Academic Editor: Hanchun Yang

Copyright © 2011 Kelly Lyn Warfield and Gene Garrard Olinger. This is an open access article distributed under the Creative Commons Attribution License, which permits unrestricted use, distribution, and reproduction in any medium, provided the original work is properly cited.

Abstract

Infection with many emerging viruses, such as the hemorrhagic fever disease caused by the filoviruses, Marburg (MARV), and Ebola virus (EBOV), leaves the host with a short timeframe in which to mouse a protective immune response. In lethal cases, uncontrolled viral replication and virus-induced immune dysregulation are too severe to overcome, and mortality is generally associated with a lack of notable immune responses.
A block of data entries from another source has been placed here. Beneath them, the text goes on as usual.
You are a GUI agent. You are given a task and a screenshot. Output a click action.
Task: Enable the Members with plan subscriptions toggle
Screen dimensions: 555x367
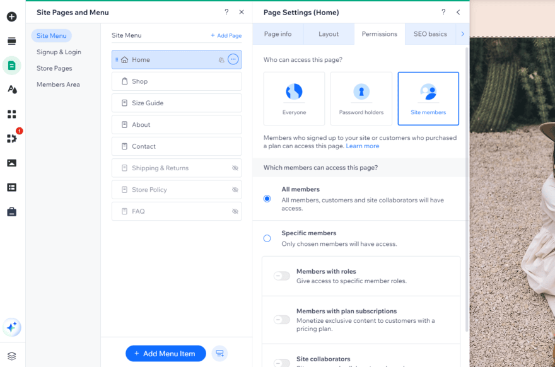281,320
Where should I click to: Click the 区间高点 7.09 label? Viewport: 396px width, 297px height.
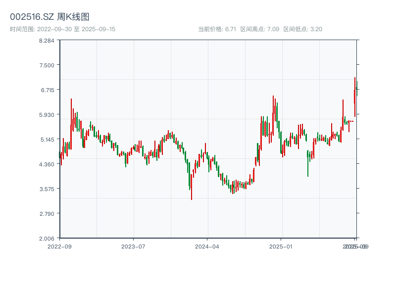[259, 29]
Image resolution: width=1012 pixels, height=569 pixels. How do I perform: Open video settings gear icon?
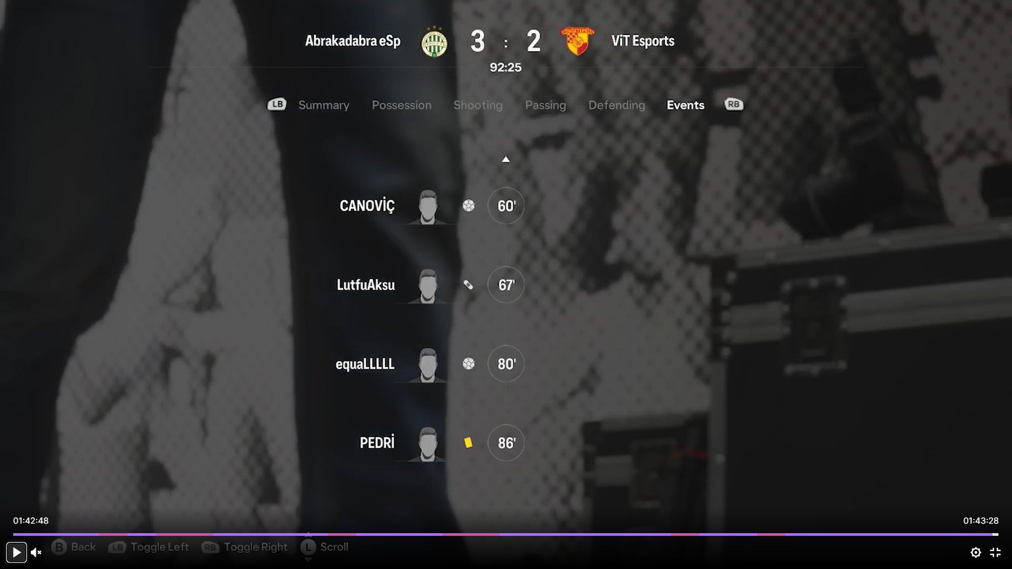(976, 552)
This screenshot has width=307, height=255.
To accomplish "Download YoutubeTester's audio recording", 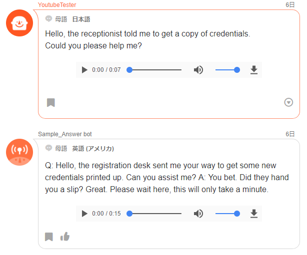I will (254, 70).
Vaccination studies in animals have demonstrated an association of IgG and neutralizing antibody responses against the protective glycoprotein antigen with survival from lethal challenge. More recently, studies in animal models of filovirus hemorrhagic fever have established that induction of a strong filovirus-specific cytotoxic T lymphocyte (CTL) response can facilitate complete viral clearance. In this review, we describe assays used to discover CTL responses after vaccination or live filovirus infection in both animal models and human clinical trials. Unfortunately, little data regarding CTL responses have been collected from infected human survivors, primarily due to the low frequency of disease and the inability to perform these studies in the field. Advancements in assays and technologies may allow these studies to occur during future outbreaks.